REPUBLIKA.CO.ID,JAKARTA--Plt. Direktur Penanggulangan Kemiskinan dan Pemberdayaan Masyarakat, Badan Perencanaan Pembangunan Nasional (Bappenas), Dinar Dana Kharisma, mengatakan penyandang disabilitas masih menghadapi tantangan di banyak sektor pembangunan. Memang menurut Dinar, di sebagian daerah sudah memiliki regulasi tentang Penyandang Disabilitas yang dapat menjadi acuan dalam penyusunan RAD PD. Namun, sebagian belum mengacu UU Penyandang Disabilitas, termasuk bagaimana mengintegrasikannya kedalam tujuh sasaran strategis yang ada di dalam RAD PD.

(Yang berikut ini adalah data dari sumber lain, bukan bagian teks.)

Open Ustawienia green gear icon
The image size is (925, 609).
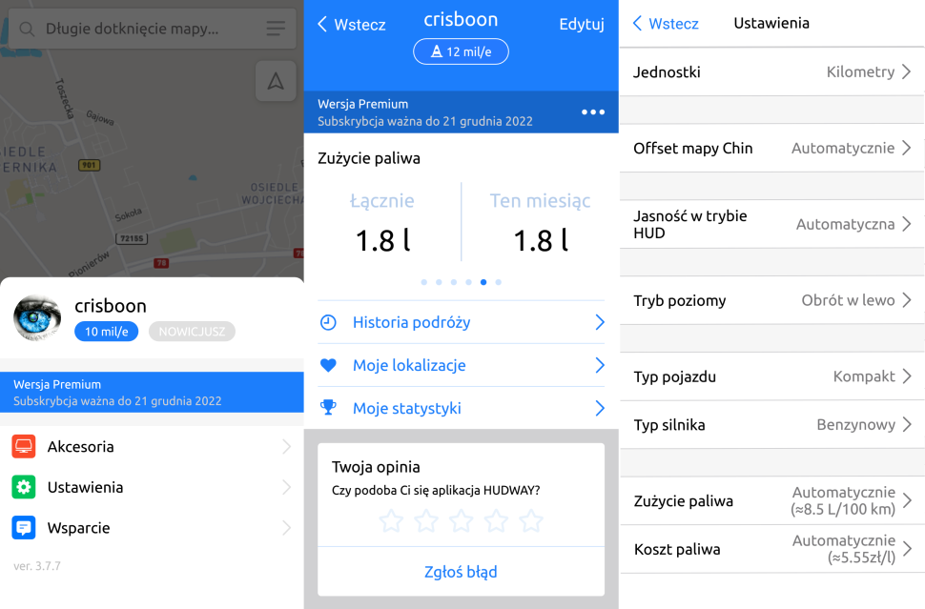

“Meskipun, masih ada tantangan lainnya, dicatat ada 23 persen penyandang disabilitas tidak mampu membaca dan menulis, perlunya intensifikasi pendidikan dasar dari PAUD dan TK. Sertifikasi dan peningkatan kapasitas tenaga pendidik terkait hak, kebutuhan dan kondisi penyandang Disabilitas, serta akses dan jangkauan SLB juga belum merata terutama di wilayah terpencil,” kata Dinar, saat berbicara dalam Semiloka untuk mengevaluasi implementasi Rencana Aksi Nasional Penyandang Disabilitas (RAN PD) dan situasi pemenuhan hak penyandang disabilitas di Indonesia, bersama Forum Masyarakat Pemantau untuk Indonesia Inklusif Disabilitas (FORMASI Disabilitas) di Jakarta, Kamis (21/12/2023).
Meski demikian, Dinar mencatat bahwa sudah ada praktik baik yang diinisiasi oleh Pemerintah. Seperti pada Sasaran Strategis enam terkait Pendidikan dan Keterampilan bagi Penyandang Disabilitas.
Di tahun 2023 ini, sudah ada kebijakan program bantuan inovasi pembelajaran dan teknologi untuk mahasiswa berkebutuhan khusus oleh Kemendikbud.
Deputi Bidang Kependudukan dan Ketenagakerjaan Bappenas, Maliki, menegaskan komitmen pemerintah dalam mendorong adanya implementasi pembangunan inklusif sebagaimana diamanatkan oleh Peraturan Pemerintah Nomor 70 Tahun 2019 dan Peraturan Menteri PPN/Kepala Bappenas Nomor 3/2021 melalui Rencana Aksi Nasional Penyandang Disabilitas (RAN PD).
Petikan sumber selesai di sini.